~pierwszy dzień nauki~
- Co tak dyszysz? - zapytała z uśmiechem. - Nie jesteśmy jeszcze daleko. No chodź!
Śliwka na chwiejących nogach przyspieszyła kroku. Próbowała to z siebie wyprzeć, ale nie mogła okłamywać swojego ciała. Denerwowała się przed tą pierwszą lekcją. Spodziewała się, że są na to na razie małe szanse, ale co, jeśli mentor już będzie chciał uczyć je walki? Przecież to by było straszne! Dodatkowo było jej trochę wstyd, że martwi się na zapas, ale zupełnie nie potrafiła się opanować. No bo co zrobić? Po prostu podchodzić do Wschodu i namolnie pytać, co będziemy robić przed każdą lekcją? Jeszcze pomyśli, że jest irytująca. Człapała więc tuż za ogonem Brzoskwinki, jednak w pewnym momencie do głowy wpadł jej pewien pomysł. Podreptała więc bliżej siostry.
- Ciekawe, co będziemy dzisiaj robić - zagaiła, pozornie bez zainteresowania, ale na tyle cicho, aby kocur idący na przedzie jej nie dosłyszał.
Brzoskwinka nadstawiła uszu.
- A wiesz, że nie wiem? Chodź, spytamy!
Idealnie.
Niebiesko-kremowa potruchtała do medyka, a Śliwka już chwilę później stała u jej boku. Oczywiście to Brzoskwinka zabrała głos.
- Co będziemy dzisiaj robić? - zapytała zaciekawiona koteczka. - Nauczysz nas walki?
Na te słowa Śliwka się skuliła. Zaczęła już planować drogę ucieczki, na wypadek, gdyby miał potwierdzić.
- Nie dzisiaj, Brzoskwinko - odparł spokojnie rudo-biały kocur. - No, poniekąd. Co prawda zaczniemy od nauki polowania, ale zdziwiłabyś się, ile ma wspólnego z walką.

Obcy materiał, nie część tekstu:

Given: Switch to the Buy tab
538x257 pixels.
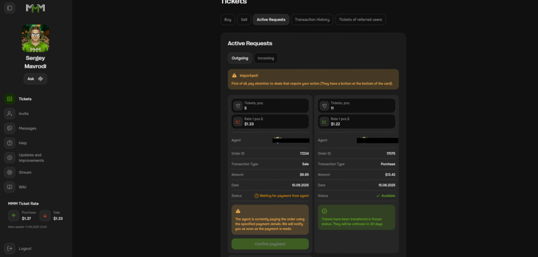Looking at the screenshot, I should (227, 19).
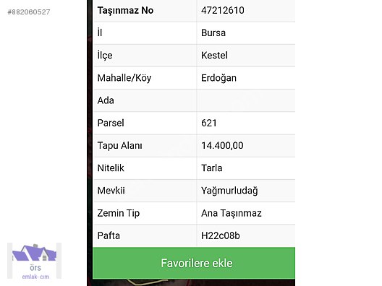The image size is (382, 286).
Task: Select the Nitelik value Tarla
Action: tap(211, 168)
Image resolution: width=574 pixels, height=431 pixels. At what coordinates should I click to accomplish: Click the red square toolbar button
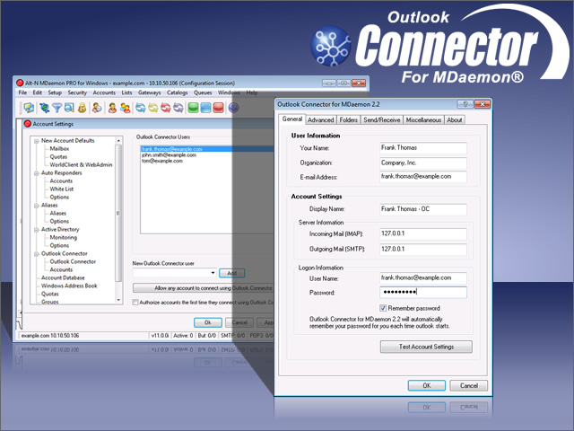[x=218, y=108]
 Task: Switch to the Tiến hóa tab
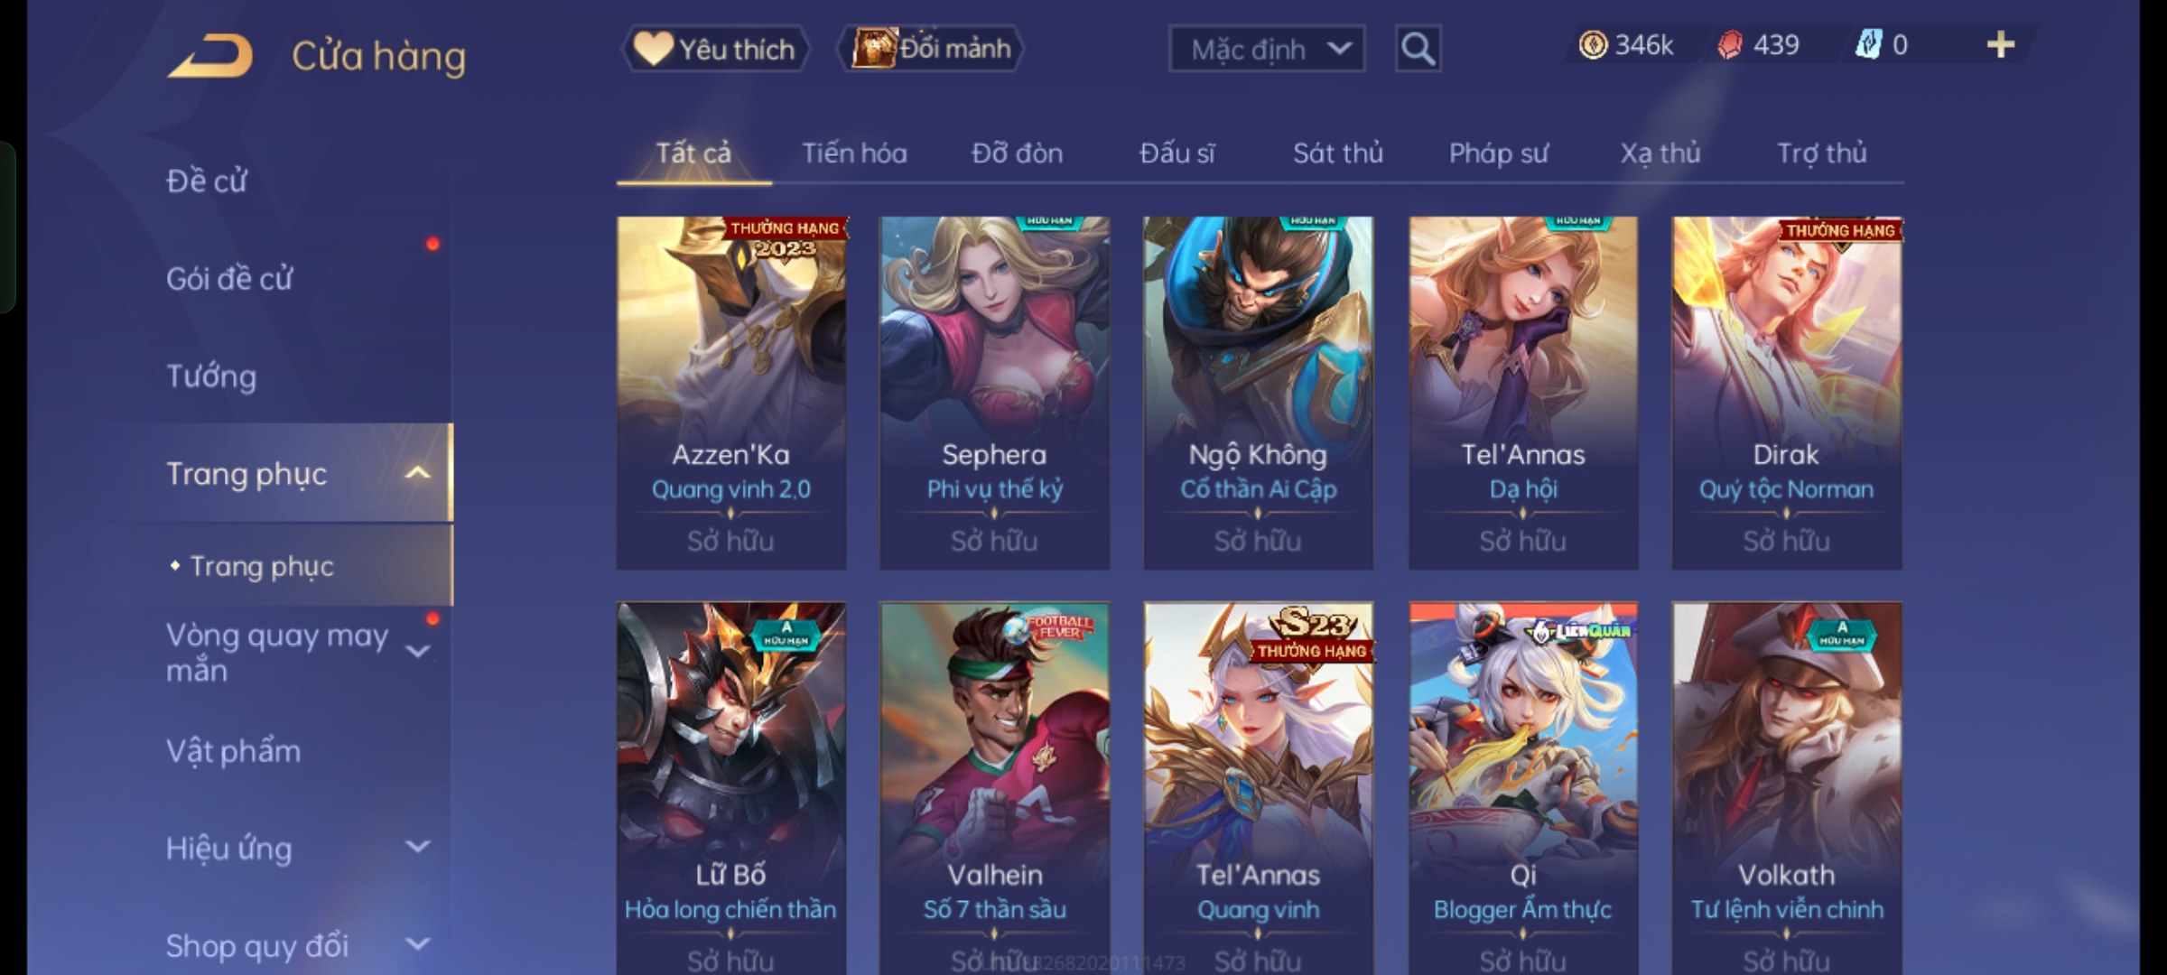(x=854, y=153)
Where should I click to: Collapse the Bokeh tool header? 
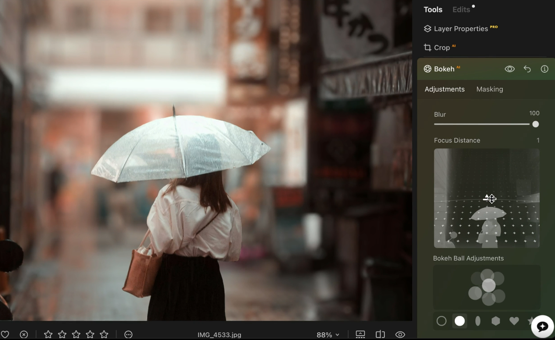click(x=444, y=69)
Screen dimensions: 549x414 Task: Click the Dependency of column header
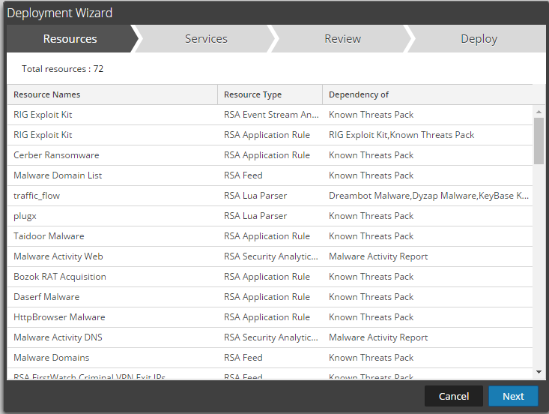(x=427, y=95)
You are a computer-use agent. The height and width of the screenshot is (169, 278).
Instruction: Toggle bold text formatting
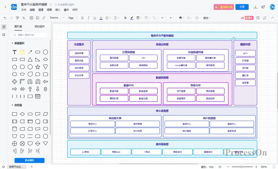pos(82,18)

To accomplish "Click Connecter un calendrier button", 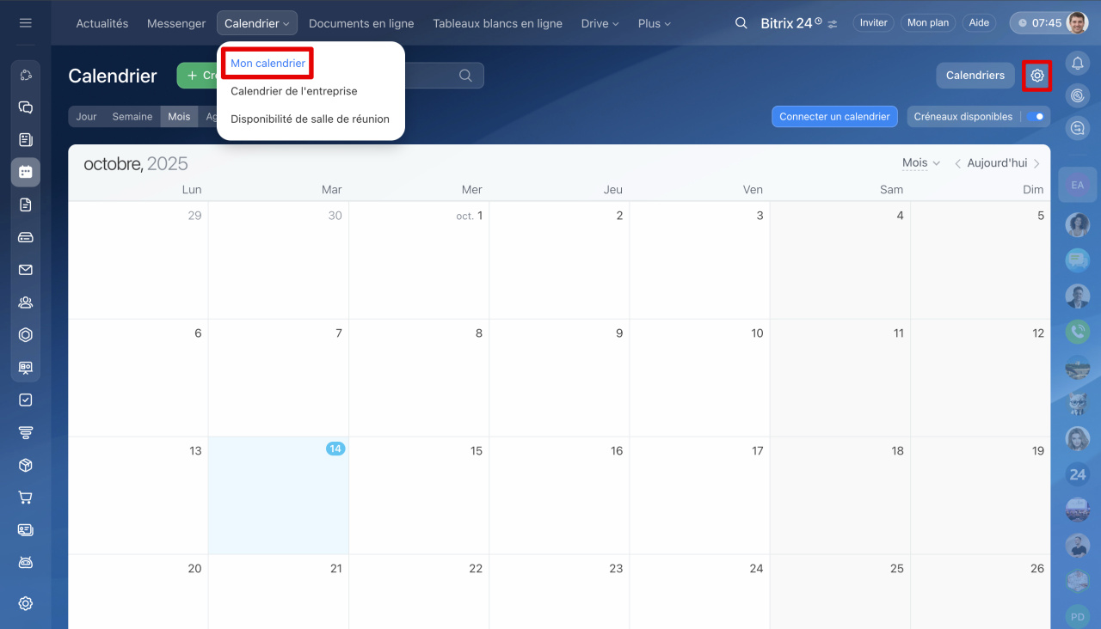I will pyautogui.click(x=834, y=117).
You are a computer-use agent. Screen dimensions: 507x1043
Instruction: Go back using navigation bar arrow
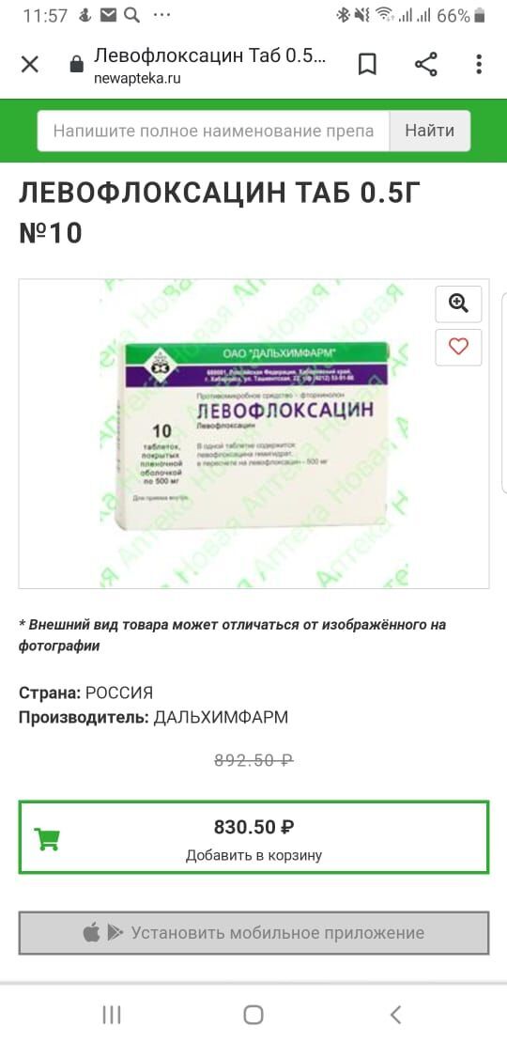(396, 1015)
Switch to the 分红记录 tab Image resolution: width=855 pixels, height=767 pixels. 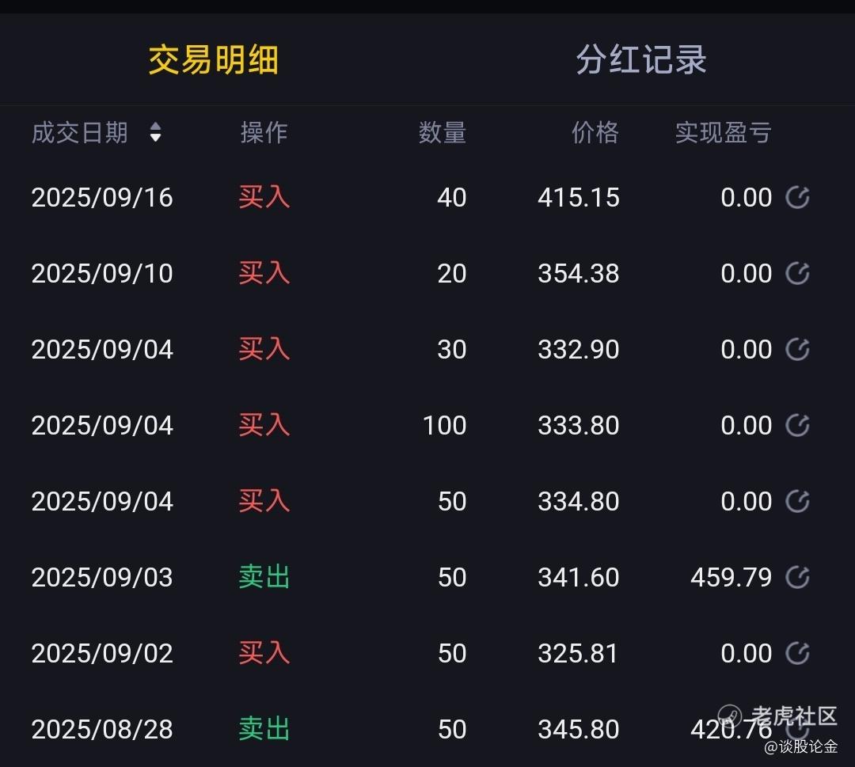[641, 59]
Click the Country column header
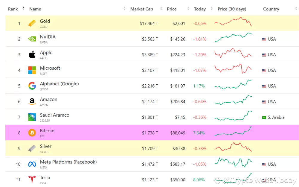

Siostra czekoladowej wyglądała na nieco rozczarowaną. Sama Śliwka odetchnęła natomiast z ulgą. Arlekin wyprowadził je na skraj owocowego lasu. Znajdowali się niedaleko od ogrodzenia. Pomiędzy pniami drzew wyrastały wysokie trawy i rozłożyste krzewy obsypane niewielkimi owocami. Mentor spojrzał w niebo i nakazał im usiąść w niedalekiej odległości od najbliższego krzaka z owocami, ale tak, aby były jak najmniej widoczne. Sam przycupnął kawałek dalej. Wszyscy siedzieli w bezruchu przez kilkadziesiąt uderzeń serca, aż na jednej z gałęzi obficie obrośniętej owocami, nie przysiadł dorodny kos i nie zaczął się pożywiać. Wschód bez trudu doskoczył na odpowiednią wysokość, aby chwycić ptaka w zęby i pozbawić go życia. Chwilę potem stał już przed swoimi uczennicami, trzymając w pysku smakowicie wyglądającą zdobycz.
- Sam chętnie bym to zjadł, ale lepiej będzie oddać to Sarniej Prędze. No dobrze, widziałyście, jak trzeba polować na ptaki? Jak już was zobaczą, to nie tylko od razu uciekną, ale jeszcze ostrzegą swoje towarzystwo. Dlatego trzeba działać szybko i maksymalnie cicho. Musicie też być stanowcze - nawet raniony ptak będzie próbował odlecieć.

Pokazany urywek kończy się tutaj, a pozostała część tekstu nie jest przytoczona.